Mutmaßlicher Kriegsverbrecher wird weltweit gesucht

Einer der wichtigsten Helfershelfer des seit Jahren untergetauchten mutmaßlichen Kriegsverbrechers Ratko Mladic ist verhaftet worden. Es handle sich um den pensionierten serbischen Oberst Jovo Djogo, berichteten die Zeitungen in Belgrad. Er gelte als eine der Schlüsselfiguren bei der Flucht des früheren Militärchefs der bosnischen Serben.

Die Polizeibehörden erwarteten von Djogo entscheidende Informationen, wo sich Mladic versteckt hält, hieß es weiter. Bisher schweige der Offizier jedoch.

Mehr als zehn Jahre nach dem Ende des Bürgerkrieges in Bosnien-Herzegowina (1992-1995) wird für Belgrad die Zeit knapp. Die Europäische Union hatte gedroht, die gerade erst aufgenommenen Verhandlungen über die weitere Annäherung an Brüssel auszusetzen.
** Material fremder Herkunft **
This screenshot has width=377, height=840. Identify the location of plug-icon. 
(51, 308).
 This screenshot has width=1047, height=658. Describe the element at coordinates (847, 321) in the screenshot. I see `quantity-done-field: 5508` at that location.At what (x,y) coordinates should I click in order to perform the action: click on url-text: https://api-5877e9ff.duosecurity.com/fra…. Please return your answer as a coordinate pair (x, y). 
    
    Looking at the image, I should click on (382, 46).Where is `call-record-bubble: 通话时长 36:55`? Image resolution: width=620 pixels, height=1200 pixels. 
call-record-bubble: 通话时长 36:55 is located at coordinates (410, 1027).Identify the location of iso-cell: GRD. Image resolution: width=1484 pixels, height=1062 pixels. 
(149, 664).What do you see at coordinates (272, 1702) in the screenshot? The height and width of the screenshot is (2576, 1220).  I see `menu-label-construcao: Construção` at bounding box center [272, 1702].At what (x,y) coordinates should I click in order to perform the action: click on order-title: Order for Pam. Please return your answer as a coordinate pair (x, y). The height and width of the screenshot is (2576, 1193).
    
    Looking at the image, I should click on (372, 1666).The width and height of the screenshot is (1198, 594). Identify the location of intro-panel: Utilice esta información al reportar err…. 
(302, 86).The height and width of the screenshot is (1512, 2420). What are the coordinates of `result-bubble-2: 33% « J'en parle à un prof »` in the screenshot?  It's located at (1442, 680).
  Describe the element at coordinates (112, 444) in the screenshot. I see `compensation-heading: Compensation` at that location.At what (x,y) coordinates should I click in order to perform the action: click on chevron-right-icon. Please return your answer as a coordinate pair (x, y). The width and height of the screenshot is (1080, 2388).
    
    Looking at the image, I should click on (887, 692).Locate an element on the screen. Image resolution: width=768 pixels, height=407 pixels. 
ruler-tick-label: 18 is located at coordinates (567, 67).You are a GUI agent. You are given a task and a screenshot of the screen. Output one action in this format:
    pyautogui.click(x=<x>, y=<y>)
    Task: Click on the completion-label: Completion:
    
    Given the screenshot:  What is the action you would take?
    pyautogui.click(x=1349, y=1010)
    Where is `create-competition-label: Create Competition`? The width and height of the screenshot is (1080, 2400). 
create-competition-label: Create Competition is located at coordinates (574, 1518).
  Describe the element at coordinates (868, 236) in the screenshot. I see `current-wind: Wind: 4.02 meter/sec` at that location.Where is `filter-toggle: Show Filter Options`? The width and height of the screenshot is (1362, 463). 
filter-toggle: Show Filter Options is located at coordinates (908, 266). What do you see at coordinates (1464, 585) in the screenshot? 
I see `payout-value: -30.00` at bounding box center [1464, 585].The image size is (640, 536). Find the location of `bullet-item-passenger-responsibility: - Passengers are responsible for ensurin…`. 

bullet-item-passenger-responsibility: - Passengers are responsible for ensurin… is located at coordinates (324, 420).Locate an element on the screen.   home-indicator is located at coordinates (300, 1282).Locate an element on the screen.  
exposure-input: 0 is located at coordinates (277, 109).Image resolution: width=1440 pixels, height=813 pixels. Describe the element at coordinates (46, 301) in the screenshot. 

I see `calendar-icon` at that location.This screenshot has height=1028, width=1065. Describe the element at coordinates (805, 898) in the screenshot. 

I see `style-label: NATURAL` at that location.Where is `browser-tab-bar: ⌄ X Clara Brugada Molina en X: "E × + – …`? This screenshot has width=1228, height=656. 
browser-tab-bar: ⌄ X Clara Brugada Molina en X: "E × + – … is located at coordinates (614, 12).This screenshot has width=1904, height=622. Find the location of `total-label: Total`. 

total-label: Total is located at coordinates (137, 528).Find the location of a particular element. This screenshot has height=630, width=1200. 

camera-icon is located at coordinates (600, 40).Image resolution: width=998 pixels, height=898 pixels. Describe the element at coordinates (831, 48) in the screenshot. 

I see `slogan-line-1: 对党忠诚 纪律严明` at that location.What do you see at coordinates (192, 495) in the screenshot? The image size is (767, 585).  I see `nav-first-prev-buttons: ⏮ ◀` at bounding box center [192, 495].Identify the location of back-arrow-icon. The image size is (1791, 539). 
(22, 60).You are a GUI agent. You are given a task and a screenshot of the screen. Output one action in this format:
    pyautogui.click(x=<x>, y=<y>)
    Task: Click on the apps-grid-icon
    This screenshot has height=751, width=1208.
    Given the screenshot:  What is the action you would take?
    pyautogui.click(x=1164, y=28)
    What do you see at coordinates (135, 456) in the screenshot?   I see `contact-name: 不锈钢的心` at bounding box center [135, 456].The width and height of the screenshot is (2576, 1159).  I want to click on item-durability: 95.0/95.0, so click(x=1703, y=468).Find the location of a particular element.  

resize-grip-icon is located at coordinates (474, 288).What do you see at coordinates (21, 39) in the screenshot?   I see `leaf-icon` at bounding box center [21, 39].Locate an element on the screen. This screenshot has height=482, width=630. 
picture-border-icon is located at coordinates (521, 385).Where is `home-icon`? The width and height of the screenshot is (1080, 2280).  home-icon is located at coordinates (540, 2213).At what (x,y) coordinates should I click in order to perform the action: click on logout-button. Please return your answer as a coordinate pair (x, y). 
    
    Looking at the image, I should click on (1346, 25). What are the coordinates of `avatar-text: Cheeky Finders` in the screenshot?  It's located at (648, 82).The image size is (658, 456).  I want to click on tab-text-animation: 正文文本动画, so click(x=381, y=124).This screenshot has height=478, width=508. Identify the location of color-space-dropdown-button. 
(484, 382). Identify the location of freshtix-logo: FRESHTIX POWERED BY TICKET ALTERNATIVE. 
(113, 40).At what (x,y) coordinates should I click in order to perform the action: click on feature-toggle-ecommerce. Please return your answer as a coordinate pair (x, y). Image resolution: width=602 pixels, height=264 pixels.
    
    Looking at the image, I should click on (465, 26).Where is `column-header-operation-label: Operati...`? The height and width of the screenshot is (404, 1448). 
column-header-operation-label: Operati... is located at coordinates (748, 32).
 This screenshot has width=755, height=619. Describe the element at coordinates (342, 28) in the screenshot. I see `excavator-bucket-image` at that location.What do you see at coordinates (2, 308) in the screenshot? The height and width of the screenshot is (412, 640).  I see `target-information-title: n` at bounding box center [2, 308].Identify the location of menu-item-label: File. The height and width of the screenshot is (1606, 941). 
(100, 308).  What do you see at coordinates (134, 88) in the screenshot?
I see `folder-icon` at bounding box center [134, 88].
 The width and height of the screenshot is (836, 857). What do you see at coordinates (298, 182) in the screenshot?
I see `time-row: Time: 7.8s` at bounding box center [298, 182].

Die Chefanklägerin des UNO-Kriegsverbrechertribunals, Carla Del Ponte, hatte eine neue Frist bis Ende Februar gesetzt.

Belgrad will für Verhaftung Mladics Fristverlängerung Der stellvertretende serbische Ministerpräsident, Miroljub Labus, will nach eigener Darstellung in der kommenden Woche bei der Europäischen Union in Brüssel eine Fristverlängerung für die Verhaftung Mladics erreichen. "Ich versuche, eine Verlängerung der Frist für die Auslieferung von Mladic um einige Tage zu erreichen, damit unsere Behörden ihre Aufgaben zu Ende bringen können", sagte Labus der Belgrader Zeitung "Danas".

In der kommenden Woche soll ein Bericht der serbischen Armeeführung über Verbindungen von Offizieren zu dem Flüchtigen veröffentlicht werden, meldete die Zeitung "Blic" am Samstag. Darin werde der aktive Offizier Branislav Puhalo erwähnt. Der Mann war bis November 2005 berechtigt, die Pension Mladics abzuheben. Daneben werde auf den überraschend frühzeitig pensionierten Obersten Dragomir Krstovic hingewiesen, der bis Ende 2002 für die Sicherheit von Mladic verantwortlich gewesen sei.

Mladic und der frühere bosnisch-serbische Präsident Radovan Karadzic gelten als die wichtigsten der sechs noch gesuchten Angeklagten des Tribunals. Beiden wird die Ermordung, Misshandlung und Massenvertreibung zehntausender Moslems zur Last gelegt.